→ **Exercise materials**:
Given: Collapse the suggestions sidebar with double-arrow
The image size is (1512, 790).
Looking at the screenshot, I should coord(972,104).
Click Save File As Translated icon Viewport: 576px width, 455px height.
==
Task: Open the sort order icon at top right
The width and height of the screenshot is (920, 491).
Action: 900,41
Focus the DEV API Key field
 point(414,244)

→ **Task to carry out**: All lines in the listing above from the line containing "Given: Collapse the" to the line containing "Click Save File", inclusive, should be retyped exactly; no other lines should appear.

→ **The answer**:
Given: Collapse the suggestions sidebar with double-arrow
The image size is (1512, 790).
Looking at the screenshot, I should coord(972,104).
Click Save File As Translated icon Viewport: 576px width, 455px height.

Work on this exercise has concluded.